Impact of COVID-19 lockdown on the incidence and mortality of acute exacerbations of chronic obstructive pulmonary disease: national interrupted time series analyses for Scotland and Wales
Background The COVID-19 pandemic and ensuing national lockdowns have dramatically changed the healthcare landscape. The pandemic’s impact on people with chronic obstructive pulmonary disease (COPD) remains poorly understood. We hypothesised that the UK-wide lockdown restrictions were associated with reductions in severe COPD exacerbations. We provide the first national level analyses of the impact of the COVID-19 pandemic and first lockdown on severe COPD exacerbations resulting in emergency hospital admissions and/or leading to death as well as those recorded in primary care or emergency departments. Methods Using data from Public Health Scotland and the Secure Anonymised Information Linkage Databank in Wales, we accessed weekly counts of emergency hospital admissions and deaths due to COPD over the first 30 weeks of 2020 and compared these to the national averages over the preceding 5 years. For both Scotland and Wales, we undertook interrupted time-series analyses to model the impact of instigating lockdown on these outcomes. Using fixed-effect meta-analysis, we derived pooled estimates of the overall changes in trends across the two nations. Results Lockdown was associated with 48% pooled reduction in emergency admissions for COPD in both countries (incidence rate ratio, IRR 0.52, 95% CI 0.46 to 0.58), relative to the 5-year averages.
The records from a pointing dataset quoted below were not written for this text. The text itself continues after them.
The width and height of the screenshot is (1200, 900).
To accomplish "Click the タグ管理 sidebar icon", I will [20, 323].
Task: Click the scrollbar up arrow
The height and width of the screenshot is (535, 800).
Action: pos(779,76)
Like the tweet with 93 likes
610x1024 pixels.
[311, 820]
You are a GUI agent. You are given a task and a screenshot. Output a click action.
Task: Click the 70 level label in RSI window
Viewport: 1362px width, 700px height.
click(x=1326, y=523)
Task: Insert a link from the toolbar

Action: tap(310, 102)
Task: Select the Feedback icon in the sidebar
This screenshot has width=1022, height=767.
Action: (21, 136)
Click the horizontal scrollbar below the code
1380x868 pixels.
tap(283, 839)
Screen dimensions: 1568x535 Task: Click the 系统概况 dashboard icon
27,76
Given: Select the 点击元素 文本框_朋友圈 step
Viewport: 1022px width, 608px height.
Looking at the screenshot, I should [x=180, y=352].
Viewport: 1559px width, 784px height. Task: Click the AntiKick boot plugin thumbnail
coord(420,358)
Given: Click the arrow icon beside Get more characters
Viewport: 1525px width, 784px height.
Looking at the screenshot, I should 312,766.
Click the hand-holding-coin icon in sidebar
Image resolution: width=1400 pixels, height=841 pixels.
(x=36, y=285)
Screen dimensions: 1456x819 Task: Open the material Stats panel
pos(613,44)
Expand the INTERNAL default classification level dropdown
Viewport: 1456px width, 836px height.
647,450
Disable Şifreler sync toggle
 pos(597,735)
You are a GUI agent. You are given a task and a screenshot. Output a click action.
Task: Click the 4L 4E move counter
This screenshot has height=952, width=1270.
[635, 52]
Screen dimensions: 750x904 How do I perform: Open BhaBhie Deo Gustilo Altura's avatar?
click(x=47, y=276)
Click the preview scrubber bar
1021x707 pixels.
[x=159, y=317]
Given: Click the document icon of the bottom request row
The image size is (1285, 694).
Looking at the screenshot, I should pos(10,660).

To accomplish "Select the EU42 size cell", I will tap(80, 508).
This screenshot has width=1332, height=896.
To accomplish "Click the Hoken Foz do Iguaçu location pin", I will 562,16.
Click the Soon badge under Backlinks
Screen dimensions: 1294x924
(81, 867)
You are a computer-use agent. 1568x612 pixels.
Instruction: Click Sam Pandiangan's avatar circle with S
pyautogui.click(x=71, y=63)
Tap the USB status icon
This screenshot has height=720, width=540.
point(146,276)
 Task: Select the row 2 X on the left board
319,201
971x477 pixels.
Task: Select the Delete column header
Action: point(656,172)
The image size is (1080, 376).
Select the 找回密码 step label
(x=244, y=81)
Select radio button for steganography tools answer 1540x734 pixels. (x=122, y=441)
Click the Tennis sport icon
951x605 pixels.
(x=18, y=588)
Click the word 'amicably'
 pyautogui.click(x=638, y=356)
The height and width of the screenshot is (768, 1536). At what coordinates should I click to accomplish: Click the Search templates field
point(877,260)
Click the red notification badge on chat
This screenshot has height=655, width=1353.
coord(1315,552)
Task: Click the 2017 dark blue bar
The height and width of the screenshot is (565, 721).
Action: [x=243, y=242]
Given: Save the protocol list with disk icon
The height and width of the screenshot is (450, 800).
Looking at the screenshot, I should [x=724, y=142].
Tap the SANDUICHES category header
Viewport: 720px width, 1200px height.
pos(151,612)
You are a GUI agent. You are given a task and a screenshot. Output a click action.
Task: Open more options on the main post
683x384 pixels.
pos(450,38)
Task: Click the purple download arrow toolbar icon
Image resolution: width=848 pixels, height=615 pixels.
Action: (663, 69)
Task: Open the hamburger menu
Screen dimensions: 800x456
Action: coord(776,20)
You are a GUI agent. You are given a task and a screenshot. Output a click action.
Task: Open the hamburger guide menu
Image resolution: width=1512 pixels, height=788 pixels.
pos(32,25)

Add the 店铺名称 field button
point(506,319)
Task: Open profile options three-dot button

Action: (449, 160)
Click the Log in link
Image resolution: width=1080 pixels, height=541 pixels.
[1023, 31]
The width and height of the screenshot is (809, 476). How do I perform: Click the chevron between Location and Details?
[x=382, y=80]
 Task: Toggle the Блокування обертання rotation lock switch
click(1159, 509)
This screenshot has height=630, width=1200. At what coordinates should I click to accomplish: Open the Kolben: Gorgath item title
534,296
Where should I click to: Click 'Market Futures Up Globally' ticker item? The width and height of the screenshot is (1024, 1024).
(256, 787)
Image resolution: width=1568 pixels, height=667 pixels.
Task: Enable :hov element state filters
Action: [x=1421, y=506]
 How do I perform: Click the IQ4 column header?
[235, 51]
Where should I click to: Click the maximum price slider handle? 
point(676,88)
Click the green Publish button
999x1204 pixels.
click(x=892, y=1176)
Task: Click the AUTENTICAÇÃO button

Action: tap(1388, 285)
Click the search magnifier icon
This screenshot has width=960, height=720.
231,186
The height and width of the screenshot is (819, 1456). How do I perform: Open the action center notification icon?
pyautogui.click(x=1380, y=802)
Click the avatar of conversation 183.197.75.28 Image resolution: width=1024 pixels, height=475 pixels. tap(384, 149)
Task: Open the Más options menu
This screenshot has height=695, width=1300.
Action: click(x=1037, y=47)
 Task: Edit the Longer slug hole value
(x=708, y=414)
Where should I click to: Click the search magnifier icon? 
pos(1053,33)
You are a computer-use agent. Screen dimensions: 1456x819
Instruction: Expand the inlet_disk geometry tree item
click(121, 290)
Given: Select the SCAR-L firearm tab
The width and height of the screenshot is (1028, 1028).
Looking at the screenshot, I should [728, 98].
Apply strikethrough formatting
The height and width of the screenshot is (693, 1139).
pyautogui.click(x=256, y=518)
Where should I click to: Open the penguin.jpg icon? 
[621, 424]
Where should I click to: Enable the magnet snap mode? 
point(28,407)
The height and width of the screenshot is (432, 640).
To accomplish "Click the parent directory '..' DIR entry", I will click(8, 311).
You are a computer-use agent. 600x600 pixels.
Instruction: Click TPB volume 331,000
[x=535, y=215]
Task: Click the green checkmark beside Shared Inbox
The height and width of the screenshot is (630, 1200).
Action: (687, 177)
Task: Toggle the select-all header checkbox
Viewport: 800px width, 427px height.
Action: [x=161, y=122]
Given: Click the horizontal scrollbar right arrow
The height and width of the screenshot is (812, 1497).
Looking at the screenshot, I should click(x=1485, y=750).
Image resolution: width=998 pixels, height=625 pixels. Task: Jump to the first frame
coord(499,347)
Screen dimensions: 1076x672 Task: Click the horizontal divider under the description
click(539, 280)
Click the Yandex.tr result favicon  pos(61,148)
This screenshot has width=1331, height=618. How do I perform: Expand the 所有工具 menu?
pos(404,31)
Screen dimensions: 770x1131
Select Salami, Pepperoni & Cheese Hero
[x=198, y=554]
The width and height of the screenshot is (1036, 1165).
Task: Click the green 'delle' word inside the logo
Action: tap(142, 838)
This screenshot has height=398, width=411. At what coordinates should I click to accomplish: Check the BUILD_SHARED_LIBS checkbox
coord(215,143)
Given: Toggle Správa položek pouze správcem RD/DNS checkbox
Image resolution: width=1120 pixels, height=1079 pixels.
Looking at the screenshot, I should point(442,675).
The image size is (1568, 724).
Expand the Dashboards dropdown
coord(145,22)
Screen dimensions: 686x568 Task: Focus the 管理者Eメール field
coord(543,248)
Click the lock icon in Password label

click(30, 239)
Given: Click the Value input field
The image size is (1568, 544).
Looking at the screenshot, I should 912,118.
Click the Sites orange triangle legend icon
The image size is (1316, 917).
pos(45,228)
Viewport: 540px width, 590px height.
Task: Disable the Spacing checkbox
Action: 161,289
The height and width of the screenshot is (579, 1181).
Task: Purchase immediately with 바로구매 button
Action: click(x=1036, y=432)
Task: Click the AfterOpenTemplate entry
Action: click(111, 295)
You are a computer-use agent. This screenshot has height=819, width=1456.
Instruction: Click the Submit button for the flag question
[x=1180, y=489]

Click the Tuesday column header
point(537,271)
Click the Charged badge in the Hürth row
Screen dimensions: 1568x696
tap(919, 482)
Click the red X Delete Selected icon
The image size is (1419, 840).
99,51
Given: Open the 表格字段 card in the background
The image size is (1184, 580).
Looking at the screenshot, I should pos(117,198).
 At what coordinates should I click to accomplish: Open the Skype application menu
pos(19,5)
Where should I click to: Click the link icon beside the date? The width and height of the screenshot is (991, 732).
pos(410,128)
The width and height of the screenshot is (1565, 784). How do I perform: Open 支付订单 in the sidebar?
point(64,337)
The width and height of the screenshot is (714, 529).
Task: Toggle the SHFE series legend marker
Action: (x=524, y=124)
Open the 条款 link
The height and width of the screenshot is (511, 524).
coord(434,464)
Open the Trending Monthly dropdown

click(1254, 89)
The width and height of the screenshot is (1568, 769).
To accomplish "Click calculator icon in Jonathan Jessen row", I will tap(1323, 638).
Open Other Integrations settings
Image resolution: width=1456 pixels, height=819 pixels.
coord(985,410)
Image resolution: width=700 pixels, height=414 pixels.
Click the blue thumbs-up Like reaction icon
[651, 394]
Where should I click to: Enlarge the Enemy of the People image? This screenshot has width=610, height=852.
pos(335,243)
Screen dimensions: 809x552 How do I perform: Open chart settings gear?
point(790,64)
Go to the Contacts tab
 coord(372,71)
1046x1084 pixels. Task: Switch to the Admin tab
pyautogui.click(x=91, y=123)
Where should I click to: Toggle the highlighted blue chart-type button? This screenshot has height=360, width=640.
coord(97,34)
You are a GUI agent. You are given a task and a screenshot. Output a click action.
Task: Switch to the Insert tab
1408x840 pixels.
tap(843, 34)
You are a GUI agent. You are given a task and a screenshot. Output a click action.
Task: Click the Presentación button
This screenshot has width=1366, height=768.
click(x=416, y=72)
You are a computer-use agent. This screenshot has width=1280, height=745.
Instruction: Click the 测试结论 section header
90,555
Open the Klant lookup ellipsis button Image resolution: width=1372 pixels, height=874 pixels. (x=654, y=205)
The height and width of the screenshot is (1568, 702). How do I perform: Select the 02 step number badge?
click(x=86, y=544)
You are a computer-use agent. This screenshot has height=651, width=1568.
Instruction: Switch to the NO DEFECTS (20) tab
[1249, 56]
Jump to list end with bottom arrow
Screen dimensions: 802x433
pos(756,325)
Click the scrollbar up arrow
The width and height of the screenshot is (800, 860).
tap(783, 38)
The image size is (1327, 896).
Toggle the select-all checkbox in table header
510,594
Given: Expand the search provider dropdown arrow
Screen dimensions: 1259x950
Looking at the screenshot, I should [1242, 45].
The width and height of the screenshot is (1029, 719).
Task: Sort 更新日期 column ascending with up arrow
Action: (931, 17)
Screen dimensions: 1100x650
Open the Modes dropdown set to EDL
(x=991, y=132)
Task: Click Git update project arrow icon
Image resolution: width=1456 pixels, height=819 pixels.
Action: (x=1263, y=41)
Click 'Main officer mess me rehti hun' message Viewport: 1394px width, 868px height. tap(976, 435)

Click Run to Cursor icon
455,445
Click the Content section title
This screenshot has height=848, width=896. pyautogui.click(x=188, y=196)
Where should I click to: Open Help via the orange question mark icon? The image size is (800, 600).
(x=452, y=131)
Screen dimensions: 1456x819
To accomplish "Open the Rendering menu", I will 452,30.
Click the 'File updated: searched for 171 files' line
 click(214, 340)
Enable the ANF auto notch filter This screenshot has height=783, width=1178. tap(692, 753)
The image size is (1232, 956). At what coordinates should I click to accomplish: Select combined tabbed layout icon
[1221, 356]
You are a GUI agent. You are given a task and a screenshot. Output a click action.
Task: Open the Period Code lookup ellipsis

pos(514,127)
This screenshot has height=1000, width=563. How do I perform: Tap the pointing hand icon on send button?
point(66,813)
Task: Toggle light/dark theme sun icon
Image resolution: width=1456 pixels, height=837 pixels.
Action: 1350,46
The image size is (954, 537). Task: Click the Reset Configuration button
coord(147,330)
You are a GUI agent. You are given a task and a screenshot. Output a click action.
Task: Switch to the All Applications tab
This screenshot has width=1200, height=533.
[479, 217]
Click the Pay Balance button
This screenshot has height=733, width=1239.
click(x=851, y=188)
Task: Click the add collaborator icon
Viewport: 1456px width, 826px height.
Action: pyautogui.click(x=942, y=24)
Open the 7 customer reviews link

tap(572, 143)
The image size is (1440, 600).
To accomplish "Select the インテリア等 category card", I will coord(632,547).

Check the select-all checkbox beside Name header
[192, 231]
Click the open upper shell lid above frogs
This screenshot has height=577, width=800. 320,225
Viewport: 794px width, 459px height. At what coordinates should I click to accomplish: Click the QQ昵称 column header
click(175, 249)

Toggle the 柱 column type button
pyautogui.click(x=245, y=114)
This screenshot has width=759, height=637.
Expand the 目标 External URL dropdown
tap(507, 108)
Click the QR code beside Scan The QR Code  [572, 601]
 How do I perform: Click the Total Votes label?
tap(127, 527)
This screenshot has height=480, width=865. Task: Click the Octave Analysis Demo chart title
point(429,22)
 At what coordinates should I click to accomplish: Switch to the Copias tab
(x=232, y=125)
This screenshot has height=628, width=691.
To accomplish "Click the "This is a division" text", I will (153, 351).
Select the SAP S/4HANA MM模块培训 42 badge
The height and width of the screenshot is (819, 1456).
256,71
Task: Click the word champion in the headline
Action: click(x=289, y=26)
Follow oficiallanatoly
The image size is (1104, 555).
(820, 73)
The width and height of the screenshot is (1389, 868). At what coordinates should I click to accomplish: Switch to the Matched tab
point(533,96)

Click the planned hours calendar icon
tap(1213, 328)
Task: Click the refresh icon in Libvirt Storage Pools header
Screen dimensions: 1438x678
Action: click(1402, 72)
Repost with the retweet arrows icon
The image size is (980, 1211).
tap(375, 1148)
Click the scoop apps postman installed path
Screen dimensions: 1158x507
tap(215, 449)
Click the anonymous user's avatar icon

There was no statistically significant change in deaths due to COPD (pooled IRR 1.08, 95% CI 0.87 to 1.33). In Wales, lockdown was associated with 39% reduction in primary care consultations for acute exacerbation of COPD (IRR 0.61, 95% CI 0.52 to 0.71) and 46% reduction in COPD-related emergency department attendances (IRR 0.54, 95% CI 0.36 to 0.81). Conclusions The UK-wide lockdown was associated with the most substantial reductions in COPD exacerbations ever seen across Scotland and Wales, with no corresponding increase in COPD deaths. This may have resulted from reduced transmission of respiratory infections, reduced exposure to outdoor air pollution and/or improved COPD self-management.